* [PROVIDED RECORDS]
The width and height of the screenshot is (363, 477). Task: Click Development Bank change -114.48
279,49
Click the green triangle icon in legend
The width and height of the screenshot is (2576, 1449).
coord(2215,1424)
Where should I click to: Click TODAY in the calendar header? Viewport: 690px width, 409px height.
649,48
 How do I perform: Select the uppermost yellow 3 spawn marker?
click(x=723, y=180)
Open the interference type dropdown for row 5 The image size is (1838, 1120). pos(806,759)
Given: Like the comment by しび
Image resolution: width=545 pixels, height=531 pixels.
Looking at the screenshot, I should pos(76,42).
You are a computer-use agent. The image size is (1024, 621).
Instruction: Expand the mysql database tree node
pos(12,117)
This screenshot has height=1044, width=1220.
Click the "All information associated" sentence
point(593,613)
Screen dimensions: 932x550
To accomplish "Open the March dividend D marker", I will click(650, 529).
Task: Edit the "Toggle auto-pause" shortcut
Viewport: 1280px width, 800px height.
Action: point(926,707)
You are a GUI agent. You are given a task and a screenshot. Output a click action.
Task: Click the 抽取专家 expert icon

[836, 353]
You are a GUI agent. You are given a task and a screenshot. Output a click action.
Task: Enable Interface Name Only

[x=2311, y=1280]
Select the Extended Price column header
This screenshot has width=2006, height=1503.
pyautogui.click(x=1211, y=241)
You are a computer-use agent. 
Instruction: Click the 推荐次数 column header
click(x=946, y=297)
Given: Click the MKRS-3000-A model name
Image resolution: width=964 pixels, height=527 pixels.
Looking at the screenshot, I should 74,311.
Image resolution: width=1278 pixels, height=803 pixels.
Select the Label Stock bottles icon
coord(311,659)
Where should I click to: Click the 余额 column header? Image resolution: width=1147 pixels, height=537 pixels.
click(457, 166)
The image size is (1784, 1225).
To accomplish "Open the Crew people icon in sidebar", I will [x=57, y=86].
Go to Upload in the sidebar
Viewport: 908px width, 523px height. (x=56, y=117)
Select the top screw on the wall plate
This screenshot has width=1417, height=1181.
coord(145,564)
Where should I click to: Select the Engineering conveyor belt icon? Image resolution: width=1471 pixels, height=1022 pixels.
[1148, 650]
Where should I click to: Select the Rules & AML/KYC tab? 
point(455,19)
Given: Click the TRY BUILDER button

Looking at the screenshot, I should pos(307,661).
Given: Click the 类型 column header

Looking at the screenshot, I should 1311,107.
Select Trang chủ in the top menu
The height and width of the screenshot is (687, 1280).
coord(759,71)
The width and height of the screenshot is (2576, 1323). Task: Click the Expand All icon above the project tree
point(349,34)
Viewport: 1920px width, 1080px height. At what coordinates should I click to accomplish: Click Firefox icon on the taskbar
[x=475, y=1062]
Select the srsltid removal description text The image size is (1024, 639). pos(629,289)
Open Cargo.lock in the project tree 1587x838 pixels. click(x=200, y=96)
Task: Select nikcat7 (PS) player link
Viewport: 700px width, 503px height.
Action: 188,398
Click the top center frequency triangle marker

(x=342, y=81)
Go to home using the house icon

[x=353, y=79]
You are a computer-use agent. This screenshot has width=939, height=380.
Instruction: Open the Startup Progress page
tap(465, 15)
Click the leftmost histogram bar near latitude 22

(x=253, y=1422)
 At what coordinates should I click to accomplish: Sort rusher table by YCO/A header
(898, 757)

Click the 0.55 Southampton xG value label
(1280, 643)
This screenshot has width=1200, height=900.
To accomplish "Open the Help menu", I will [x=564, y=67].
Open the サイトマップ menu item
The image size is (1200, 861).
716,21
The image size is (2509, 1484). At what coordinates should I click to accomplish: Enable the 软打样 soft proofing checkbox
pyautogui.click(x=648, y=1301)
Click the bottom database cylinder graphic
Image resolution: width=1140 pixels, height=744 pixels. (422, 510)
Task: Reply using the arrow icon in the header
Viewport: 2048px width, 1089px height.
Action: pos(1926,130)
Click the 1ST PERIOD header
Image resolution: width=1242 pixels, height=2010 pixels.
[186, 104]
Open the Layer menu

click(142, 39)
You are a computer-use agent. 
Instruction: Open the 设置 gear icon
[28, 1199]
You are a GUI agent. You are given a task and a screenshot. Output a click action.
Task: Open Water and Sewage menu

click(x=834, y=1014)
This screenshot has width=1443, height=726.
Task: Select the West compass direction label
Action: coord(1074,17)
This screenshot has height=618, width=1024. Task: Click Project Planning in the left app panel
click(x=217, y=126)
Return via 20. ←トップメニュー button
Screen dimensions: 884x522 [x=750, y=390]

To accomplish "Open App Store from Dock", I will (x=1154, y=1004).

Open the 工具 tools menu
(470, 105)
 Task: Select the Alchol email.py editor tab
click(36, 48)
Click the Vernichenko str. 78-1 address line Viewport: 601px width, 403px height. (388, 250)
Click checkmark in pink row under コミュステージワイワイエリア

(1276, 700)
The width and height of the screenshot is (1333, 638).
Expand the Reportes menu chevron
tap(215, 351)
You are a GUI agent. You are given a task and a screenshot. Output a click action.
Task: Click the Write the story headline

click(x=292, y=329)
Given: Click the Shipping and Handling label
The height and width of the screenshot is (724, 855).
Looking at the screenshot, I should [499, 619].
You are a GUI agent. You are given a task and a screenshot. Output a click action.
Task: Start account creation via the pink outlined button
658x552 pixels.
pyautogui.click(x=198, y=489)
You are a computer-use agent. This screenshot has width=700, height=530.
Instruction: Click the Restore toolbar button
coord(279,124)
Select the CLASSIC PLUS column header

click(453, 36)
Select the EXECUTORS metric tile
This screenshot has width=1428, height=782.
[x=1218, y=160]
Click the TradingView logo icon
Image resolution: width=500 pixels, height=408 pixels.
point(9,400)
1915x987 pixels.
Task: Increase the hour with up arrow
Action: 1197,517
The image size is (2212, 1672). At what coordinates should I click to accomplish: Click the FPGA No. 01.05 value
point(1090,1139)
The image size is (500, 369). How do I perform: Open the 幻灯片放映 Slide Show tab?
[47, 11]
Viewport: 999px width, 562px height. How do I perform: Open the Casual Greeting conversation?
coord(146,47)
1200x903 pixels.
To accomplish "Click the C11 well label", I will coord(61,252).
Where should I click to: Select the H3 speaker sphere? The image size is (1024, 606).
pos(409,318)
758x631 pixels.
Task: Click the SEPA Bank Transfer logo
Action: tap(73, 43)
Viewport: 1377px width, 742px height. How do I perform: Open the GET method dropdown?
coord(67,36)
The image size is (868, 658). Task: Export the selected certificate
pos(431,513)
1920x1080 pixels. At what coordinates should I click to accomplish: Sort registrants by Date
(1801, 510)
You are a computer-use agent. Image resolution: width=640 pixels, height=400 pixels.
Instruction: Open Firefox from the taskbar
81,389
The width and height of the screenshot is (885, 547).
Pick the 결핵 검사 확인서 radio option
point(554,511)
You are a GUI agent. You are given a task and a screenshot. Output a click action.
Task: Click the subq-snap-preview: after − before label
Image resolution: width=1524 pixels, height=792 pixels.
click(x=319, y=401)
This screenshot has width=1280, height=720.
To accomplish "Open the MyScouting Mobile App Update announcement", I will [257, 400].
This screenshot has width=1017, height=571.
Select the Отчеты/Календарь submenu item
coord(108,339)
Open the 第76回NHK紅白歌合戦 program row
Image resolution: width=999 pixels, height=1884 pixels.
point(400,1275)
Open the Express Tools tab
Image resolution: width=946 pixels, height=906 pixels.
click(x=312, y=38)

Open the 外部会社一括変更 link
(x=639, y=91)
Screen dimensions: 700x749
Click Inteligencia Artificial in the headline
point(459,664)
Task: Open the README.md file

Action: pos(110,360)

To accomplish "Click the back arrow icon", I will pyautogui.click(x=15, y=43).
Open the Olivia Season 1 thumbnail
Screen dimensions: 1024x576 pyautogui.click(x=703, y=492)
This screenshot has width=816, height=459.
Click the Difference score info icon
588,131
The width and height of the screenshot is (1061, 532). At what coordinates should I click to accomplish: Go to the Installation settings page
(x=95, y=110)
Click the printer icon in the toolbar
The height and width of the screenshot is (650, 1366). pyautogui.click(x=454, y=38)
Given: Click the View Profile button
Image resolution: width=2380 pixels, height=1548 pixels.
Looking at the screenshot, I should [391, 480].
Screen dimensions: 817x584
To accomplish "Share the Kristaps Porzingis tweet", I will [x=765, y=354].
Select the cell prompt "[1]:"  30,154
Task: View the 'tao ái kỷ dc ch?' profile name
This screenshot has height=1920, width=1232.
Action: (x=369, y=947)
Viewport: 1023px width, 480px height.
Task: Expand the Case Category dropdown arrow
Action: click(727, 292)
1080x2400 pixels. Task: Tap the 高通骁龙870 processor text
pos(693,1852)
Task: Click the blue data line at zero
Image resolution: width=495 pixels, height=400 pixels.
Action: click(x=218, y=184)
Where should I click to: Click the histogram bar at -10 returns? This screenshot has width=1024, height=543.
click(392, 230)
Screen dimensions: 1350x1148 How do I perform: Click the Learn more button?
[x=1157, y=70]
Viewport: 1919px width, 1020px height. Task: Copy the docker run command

* [YOUR TASK]
Reproduce the rows verbatim, beginning with the line that contains "1200x903 pixels." and ending after the line that contains "will [257, 400].".

* [WRITTEN RESPONSE]
1200x903 pixels.
To accomplish "Click the C11 well label", I will coord(61,252).
Where should I click to: Select the H3 speaker sphere? The image size is (1024, 606).
pos(409,318)
758x631 pixels.
Task: Click the SEPA Bank Transfer logo
Action: tap(73, 43)
Viewport: 1377px width, 742px height. How do I perform: Open the GET method dropdown?
coord(67,36)
The image size is (868, 658). Task: Export the selected certificate
pos(431,513)
1920x1080 pixels. At what coordinates should I click to accomplish: Sort registrants by Date
(1801, 510)
You are a computer-use agent. Image resolution: width=640 pixels, height=400 pixels.
Instruction: Open Firefox from the taskbar
81,389
The width and height of the screenshot is (885, 547).
Pick the 결핵 검사 확인서 radio option
point(554,511)
You are a GUI agent. You are given a task and a screenshot. Output a click action.
Task: Click the subq-snap-preview: after − before label
Image resolution: width=1524 pixels, height=792 pixels.
click(x=319, y=401)
This screenshot has width=1280, height=720.
To accomplish "Open the MyScouting Mobile App Update announcement", I will [257, 400].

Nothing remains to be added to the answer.